First edition, first issue, with "that" spelled correctly on the first line of p. 208 (misspelled in the second issue). The Expression of the Emotions "appeared in November, and was awaited with such interest that over 5,000 copies were sold on the day of publication" (Huxley, p. 96).
It was "written, in part at least, as a confutation of the idea that the facial muscles of expression in man were a special endowment" (Freeman), a subject originally intended for The Descent of Man. Darwin invited the photographer Oscar Rejlander to make comparative studies of laughter and crying, obtained photographs of asylum inmates from the asylum director James Crichton-Browne, and consulted the French physiologist Guillaume Duchenne regarding his electrical research on the facial muscles.
The plates are among the earliest commercially reproduced photographs in a scientific book. They are lettered with Roman numerals in this copy; another state is known in Arabic numerals, without priority of issue. Freeman suggests that the Arabic numeral plates were printed first, but notes that "the two states seem to occur at random in the two issues of the text, and Darwin's own copy, at Cambridge, has the Roman" (Freeman).

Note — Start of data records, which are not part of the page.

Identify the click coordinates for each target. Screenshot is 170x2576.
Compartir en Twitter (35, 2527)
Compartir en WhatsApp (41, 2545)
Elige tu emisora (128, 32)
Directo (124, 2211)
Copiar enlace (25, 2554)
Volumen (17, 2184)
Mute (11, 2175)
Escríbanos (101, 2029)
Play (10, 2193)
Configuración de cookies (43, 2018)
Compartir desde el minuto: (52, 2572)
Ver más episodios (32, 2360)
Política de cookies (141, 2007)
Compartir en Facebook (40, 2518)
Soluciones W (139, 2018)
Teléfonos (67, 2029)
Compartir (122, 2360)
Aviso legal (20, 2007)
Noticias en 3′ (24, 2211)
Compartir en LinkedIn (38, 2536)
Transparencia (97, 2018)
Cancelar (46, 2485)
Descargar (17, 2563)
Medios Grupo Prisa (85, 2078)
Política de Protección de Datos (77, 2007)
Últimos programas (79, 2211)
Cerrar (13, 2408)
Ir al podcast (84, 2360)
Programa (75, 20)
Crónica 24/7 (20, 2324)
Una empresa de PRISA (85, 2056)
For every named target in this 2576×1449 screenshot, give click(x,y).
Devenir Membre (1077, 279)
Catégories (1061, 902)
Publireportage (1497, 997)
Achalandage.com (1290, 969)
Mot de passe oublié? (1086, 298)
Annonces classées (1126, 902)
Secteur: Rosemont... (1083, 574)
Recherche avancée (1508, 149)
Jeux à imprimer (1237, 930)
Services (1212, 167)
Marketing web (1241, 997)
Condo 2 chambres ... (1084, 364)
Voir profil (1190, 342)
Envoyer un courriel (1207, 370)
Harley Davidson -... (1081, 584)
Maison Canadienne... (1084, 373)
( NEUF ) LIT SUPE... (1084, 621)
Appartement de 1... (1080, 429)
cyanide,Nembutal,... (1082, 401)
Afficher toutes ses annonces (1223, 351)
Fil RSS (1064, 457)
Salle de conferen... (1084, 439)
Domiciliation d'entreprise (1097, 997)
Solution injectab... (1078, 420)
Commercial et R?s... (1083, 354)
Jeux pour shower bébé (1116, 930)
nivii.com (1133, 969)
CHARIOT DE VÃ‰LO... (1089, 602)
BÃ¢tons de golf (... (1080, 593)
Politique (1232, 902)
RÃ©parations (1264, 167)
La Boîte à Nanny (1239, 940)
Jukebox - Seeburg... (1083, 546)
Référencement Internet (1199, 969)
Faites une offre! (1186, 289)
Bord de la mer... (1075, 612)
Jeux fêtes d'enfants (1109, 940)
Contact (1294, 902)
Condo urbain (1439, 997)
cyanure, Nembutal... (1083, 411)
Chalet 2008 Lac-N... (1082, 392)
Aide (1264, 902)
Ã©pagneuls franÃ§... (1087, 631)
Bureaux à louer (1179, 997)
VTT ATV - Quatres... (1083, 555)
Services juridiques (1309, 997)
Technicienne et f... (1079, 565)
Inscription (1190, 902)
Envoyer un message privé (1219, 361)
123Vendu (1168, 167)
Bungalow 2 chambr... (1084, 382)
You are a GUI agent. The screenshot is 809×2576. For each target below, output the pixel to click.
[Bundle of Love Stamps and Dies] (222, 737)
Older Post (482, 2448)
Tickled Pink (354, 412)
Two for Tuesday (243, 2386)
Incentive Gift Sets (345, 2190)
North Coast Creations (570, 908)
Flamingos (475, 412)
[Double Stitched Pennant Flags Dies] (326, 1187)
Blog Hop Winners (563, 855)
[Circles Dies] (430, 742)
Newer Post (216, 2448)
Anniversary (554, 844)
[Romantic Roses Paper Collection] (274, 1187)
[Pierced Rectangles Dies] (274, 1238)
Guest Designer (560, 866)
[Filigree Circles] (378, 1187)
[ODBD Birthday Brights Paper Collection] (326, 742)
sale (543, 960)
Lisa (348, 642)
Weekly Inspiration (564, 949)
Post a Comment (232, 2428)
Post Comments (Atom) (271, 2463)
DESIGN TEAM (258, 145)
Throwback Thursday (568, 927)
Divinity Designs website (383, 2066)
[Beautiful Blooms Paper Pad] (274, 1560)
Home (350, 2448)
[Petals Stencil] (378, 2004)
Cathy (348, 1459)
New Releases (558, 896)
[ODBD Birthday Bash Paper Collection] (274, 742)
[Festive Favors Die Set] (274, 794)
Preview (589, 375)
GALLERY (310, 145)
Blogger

Octavo. Original dark green cloth, spine lettered in gilt, covers panelled in blind, black endpapers.
With 7 heliotype plates, of which 3 folding, woodcut illustrations within text, many full-page. With 4 pp. publisher's advertisements dated November 1872 at rear.
W. H. Smith & Son blind stamp on front free endpaper verso, gift inscription in ink on recto dated 1880. Spine ends and corners bumped, spine panel a little cockled and small closed tear to cloth of same discreetly restored, small knock to outer edge of front cover, inner hinges repaired, free endpapers creased, contents generally clean, short closed tear at upper edge of leaf Q5 neatly repaired: a very good copy.
Freeman 1141; Garrison-Morton 4975; Norman 600. Leonard Huxley, Charles Darwin, 1921.